4. E Merkel? A chanceler não teve a cimeira que desejava. No primeiro dia, Trump e Putin roubaram-lhe o show. Um punhado de contestatários violentos, consegui pôr as ruas de Hamburgo em estado de sítio, sobrepondo-se às grandes manifestações pacíficas contra a globalização. Escolheu Hamburgo (onde nasceu) para simbolizar os benefícios da abertura ao mundo. Dá-se bem com as potências emergentes, que gostam dela e, ainda mais, da sua indústria e do seu investimento. Como ela própria disse, a globalização que defende tem de ser “win-win”. Para Trump (e para Putin) o mundo é de “winners and loosers”.
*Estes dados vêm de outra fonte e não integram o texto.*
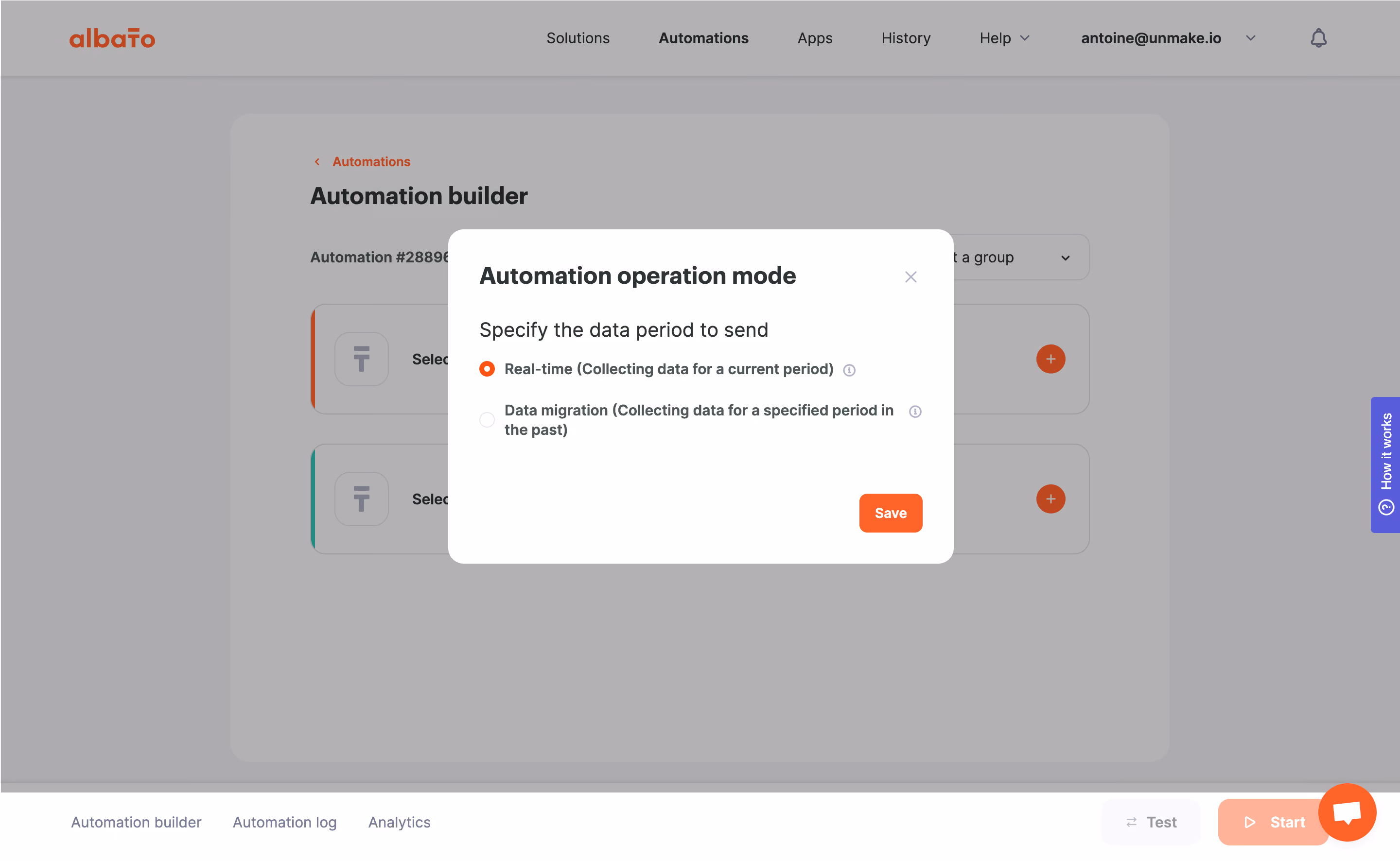
Task: Click the trigger app placeholder icon
Action: coord(361,359)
Foi entronada como a líder do mundo livre, quando Trump substituiu Obama. É impossível. Não tem os meios para o fazer, mesmo que defenda os valores universais do Ocidente com vigor e sem medo de ofender ninguém. Falta-lhe a força económica num mundo de gigantes. Não tem o poder militar (com o qual a Alemanha ainda se relaciona mal) para dissuadir os infractores da ordem internacional. Com a França e com a Europa será melhor, mas ainda não estamos lá. O problema é que os EUA continuam a ser a única superpotência mundial determinante para a ordem ou a desordem do mundo. Emmanuel Macron percebe isso bastante melhor do que ela, ou não fosse o Presidente de um país que, como a América, se vê (às vezes) como o centro de onde irradia a civilização. As imagens de Hamburgo mostraram-no em grandes conversas com Trump. Apoiou a chanceler em tudo (aliás, como os outros europeus) mas não abdica de restaurar a capacidade da diplomacia francesa. Mesmo assim, o comunicado final dá-lhe uma vitória: conseguiu manter os 19 fiéis ao Acordo Paris, deixando Trump isolado. Vai ser preciso ler com atenção o comunicado final para saber se o G20 continua a ter pés para andar como a coisa mais parecida com um governo mundial. Ou então, Hamburgo acabou por ser a imagem do G0, como referiu Ian Bremmer, onde apenas prevalece a desordem.